Here we will be picking the optimal team; best set of pokemon to use in battle. Each pokemon team is comprised of six pokemon. In order to get the best team, we will be picking the pokemons with the highest “total” stat score based on different categories.
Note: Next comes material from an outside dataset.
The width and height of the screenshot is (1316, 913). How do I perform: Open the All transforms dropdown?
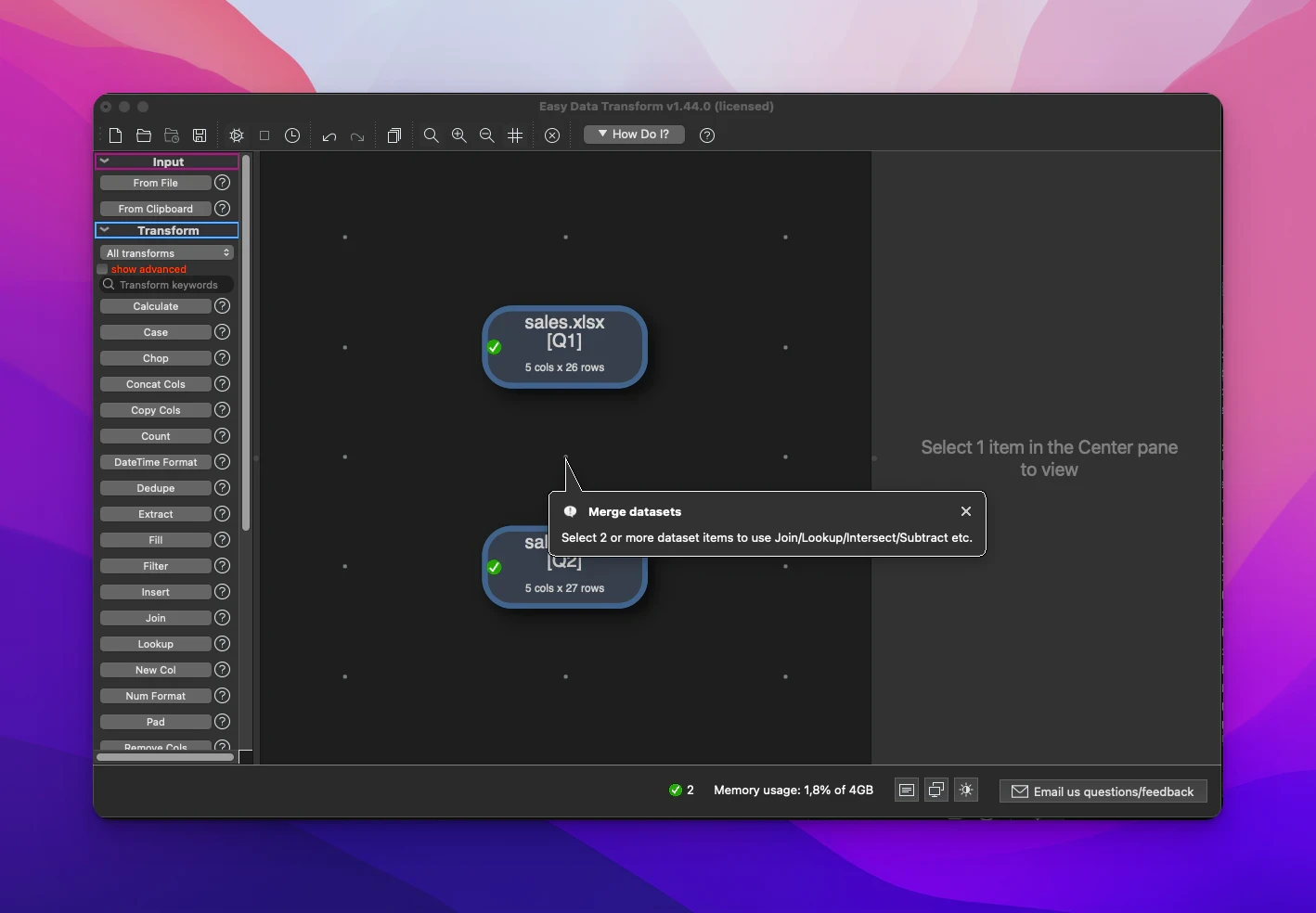point(166,253)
Our first three pokemon will be based on the three standard types, Fire, Water and Grass. The next three will be variable and will simply depend on the next pokemon with the highest base total stats. We are adding the additional requirement that every pokemon needs to be a different type. Although pokemon can have duel type, for the purposes of this analysis, we will be focusing on Type1 primarily, But before we start filtering our lists, we must prepare dataframe first. Additionally we are choosing to omit the legendary pokemons. In this section of R code, we are marking each pokemon with a new column boolean column called isLegendary. We have maintained a previously built list of legendary pokemon to help us with this.
library(tidyverse)
library(broom)
knitr::opts_chunk$set(echo = TRUE)
pokedex <- pokedex.table
legendaries = c("Zapdos", "Articuno", "Moltres", "Mewtwo",
"Mew", "Raikou", "Entei", "Suicune",
"Lugia", "Celebi",
"Regirock", "Regice", "Registeel",
"Latias", "Latios", "Kyogre", "Groudon", "Rayquaza",
"Jirachi", "Uxie", "Mesprit", "Azelf", "Dialga",
"Palkia", "Heatran", "Regigigas", "Giratina",
"Cresselia", "Phione", "Manaphy", "Darkrai",
"Arceus", "Victini", "Reshiram", "Zekrom",
"Kyurem", "Genesect",
"Cobalion" , "Terrakion", "Virizion", "Volcanion", "Solgaleo", "Tapu Fini", "Tapu Bulu", "Xerneas", "Yveltal")
df <- pokedex
df$isLegendary <- FALSE
for (i in 1:length(legendaries)) {
df$isLegendary[df$Name == legendaries[i]] <- TRUE
}
df$isLegendary <- factor(df$isLegendary)
df %>% head()
## Name Catch_rate # Height (ft) Height_m Weight (lbs) Weight_kgs
## 1 Bulbasaur 45 1 2′04″ 0.7 15.2 6.9
## 2 Ivysaur 45 2 3′03″ 1.0 28.7 13.0
## 3 Venusaur 45 3 6′07″ 2.0 220.5 100.0
## 4 Charmander 45 4 2′00″ 0.6 18.7 8.5
## 5 Charmeleon 45 5 3′07″ 1.1 41.9 19.0
## 6 Charizard 45 6 5′07″ 1.7 199.5 90.5
## BMI Type1 Type2 Total HP Attack Defense Sp.Atk Sp.Def Speed Gen
## 1 14.1 Grass Poison 318 45 49 49 65 65 45 1
## 2 13.0 Grass Poison 405 60 62 63 80 80 60 1
## 3 25.0 Grass Poison 525 80 82 83 100 100 80 1
## 4 23.6 Fire <NA> 309 39 52 43 60 50 65 1
## 5 15.7 Fire <NA> 405 58 64 58 80 65 80 1
## 6 31.3 Fire Flying 534 78 84 78 109 85 100 1
## isLegendary
## 1 FALSE
## 2 FALSE
## 3 FALSE
## 4 FALSE
## 5 FALSE
## 6 FALSE
In this section, we begin the process of filtering the dataframe. The first step is the remove all the isLegendary pokemon we marked in the beginning of the list.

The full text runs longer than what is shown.